2. The Tale of Two ACL Tears
Signing a receiver who hasn’t played a live snap of football since late 2024 is a massive roll of the dice. Ironically, both Diggs and Aiyuk suffered severe knee injuries during the 2024 season, but their trajectories since then couldn’t be more different. Aiyuk managed just seven games in 2024 before tearing his knee, and his complete absence from the field in 2025 raises major questions about his explosive burst.
Diggs, on the other hand, tore his ACL in Houston but bounced back with a vengeance. He didn’t just return to the field in 2025—he survived a grueling 21-game slate (regular season plus playoffs) in the physical AFC East without missing a beat. One player is a proven post-rehab success story; the other is a complete medical mystery.

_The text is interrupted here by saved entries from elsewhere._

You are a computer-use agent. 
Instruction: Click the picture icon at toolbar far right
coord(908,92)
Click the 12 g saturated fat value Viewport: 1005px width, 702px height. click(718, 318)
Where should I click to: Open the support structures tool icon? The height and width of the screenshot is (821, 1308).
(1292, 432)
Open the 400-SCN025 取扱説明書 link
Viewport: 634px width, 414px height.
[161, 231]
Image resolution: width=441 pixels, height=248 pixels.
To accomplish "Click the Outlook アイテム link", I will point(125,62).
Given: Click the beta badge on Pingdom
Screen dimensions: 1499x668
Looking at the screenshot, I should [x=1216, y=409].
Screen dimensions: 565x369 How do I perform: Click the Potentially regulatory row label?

3. Scheme-Proof Separation
Aiyuk is a fantastic talent, but his best years relied heavily on Kyle Shanahan scheming him into wide-open space with elite pre-snap motion and play-action insulation. Diggs is the absolute definition of scheme-proof. Whether catching passes from Kirk Cousins, Josh Allen, C.J. Stroud, or Drake Maye, Diggs relies on pure, unadulterated route-running. He creates his own separation on third-and-medium—exactly what a young quarterback needs when the pocket breaks down.
The Verdict
Pairing Terry McLaurin with Stefon Diggs instantly gives David Blough’s offense two of the most respected, lethal route-runners in the National Football League. It forces opposing defensive coordinators to abandon bracket coverage on McLaurin, presents Daniels with an open target on quick-game dropbacks, and sets a standard of persistent professionalism in the receiver room.
Nostalgia is fun for July talk radio, but availability, health, and immediate action win football games in September. Adam Peters shouldn’t sit around waiting for San Francisco’s leftovers. He should pick up the phone, execute the definitive low-risk, high-reward strike of the summer, and bring Stefon Diggs home.